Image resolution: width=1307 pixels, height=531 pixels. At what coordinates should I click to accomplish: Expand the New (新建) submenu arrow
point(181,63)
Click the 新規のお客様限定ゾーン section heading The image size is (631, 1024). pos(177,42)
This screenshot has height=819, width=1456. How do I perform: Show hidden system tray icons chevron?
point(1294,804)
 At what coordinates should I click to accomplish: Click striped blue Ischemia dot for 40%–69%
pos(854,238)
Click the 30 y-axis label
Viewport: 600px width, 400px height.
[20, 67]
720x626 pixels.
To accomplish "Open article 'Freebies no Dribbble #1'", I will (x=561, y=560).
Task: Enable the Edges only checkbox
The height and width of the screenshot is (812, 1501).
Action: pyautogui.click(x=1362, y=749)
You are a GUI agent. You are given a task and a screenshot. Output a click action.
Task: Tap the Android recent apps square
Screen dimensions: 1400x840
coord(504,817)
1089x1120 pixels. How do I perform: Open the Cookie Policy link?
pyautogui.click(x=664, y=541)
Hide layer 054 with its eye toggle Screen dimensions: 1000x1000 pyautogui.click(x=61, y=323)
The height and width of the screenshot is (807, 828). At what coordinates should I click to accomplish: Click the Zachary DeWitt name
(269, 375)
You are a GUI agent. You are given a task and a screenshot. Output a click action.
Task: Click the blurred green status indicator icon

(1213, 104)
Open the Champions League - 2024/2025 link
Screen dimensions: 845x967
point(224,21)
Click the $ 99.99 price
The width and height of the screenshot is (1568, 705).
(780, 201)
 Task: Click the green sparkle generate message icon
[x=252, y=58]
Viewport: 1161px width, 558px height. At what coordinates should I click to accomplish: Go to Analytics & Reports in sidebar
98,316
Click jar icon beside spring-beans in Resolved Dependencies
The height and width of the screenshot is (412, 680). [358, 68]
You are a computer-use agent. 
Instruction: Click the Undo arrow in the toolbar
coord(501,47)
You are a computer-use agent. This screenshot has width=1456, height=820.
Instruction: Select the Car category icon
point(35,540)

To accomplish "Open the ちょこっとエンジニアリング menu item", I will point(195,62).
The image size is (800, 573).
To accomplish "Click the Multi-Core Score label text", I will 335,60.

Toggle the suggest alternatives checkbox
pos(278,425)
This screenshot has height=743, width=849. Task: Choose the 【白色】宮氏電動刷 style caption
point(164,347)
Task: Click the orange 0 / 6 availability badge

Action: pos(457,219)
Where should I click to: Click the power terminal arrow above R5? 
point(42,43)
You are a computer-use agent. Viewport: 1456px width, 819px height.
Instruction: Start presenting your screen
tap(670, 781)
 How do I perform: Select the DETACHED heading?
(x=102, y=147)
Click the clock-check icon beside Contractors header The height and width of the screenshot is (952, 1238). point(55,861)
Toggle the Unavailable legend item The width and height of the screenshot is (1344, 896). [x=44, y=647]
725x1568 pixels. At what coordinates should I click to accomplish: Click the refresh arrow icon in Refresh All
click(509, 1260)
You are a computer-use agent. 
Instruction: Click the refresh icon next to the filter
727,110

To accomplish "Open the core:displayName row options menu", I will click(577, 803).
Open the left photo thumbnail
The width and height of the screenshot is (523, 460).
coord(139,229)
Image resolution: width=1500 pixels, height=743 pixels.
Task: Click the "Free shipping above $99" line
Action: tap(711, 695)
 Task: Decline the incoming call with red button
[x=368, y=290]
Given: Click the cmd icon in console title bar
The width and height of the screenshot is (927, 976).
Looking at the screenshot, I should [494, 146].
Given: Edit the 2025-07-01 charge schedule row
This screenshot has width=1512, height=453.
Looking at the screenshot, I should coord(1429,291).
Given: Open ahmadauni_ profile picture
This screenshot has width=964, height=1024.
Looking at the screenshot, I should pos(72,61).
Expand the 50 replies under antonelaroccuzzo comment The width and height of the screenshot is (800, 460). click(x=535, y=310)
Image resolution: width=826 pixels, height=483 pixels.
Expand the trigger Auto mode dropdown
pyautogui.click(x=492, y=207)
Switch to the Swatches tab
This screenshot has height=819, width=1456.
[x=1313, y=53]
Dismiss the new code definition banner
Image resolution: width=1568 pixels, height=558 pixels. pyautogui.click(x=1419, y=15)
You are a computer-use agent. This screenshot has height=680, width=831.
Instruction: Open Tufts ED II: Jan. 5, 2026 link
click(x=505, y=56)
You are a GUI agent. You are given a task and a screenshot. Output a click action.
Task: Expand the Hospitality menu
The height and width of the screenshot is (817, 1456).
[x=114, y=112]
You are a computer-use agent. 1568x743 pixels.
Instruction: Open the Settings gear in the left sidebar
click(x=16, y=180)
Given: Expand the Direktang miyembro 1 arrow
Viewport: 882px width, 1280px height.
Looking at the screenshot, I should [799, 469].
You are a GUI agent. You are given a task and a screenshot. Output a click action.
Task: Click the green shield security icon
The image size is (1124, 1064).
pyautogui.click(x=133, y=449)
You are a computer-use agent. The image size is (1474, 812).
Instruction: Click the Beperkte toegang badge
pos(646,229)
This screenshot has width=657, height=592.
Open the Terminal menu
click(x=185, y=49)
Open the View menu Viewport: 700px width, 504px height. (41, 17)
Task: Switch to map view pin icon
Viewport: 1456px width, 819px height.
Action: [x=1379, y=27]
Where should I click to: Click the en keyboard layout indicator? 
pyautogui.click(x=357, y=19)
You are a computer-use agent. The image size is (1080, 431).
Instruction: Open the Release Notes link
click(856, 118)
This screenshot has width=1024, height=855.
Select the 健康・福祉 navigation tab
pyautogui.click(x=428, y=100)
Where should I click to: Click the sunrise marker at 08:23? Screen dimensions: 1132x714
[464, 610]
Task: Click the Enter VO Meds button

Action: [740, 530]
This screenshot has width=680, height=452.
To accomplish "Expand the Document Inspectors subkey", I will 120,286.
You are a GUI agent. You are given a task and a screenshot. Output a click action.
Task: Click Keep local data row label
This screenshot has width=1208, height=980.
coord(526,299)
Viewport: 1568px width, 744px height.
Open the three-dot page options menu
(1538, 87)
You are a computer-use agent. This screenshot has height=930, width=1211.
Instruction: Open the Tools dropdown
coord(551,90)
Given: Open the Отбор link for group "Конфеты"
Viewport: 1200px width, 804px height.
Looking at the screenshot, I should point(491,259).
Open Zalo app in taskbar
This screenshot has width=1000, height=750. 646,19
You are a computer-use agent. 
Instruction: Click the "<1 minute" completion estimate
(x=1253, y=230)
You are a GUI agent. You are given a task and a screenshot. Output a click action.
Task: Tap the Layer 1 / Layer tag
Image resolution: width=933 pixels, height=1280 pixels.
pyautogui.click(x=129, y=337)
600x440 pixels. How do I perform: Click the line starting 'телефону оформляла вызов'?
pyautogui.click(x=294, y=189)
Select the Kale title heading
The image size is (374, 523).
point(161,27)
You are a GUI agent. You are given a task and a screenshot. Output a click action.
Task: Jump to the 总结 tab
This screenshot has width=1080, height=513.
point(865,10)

What to produce =
Can you write out the records above word for word, covering the stretch from the line containing "At what coordinates should I click to accomplish: Click striped" through the line containing "Action: pyautogui.click(x=1362, y=749)", both included?

Exercise output =
 At what coordinates should I click to accomplish: Click striped blue Ischemia dot for 40%–69%
pos(854,238)
Click the 30 y-axis label
Viewport: 600px width, 400px height.
[20, 67]
720x626 pixels.
To accomplish "Open article 'Freebies no Dribbble #1'", I will (x=561, y=560).
Task: Enable the Edges only checkbox
The height and width of the screenshot is (812, 1501).
Action: pyautogui.click(x=1362, y=749)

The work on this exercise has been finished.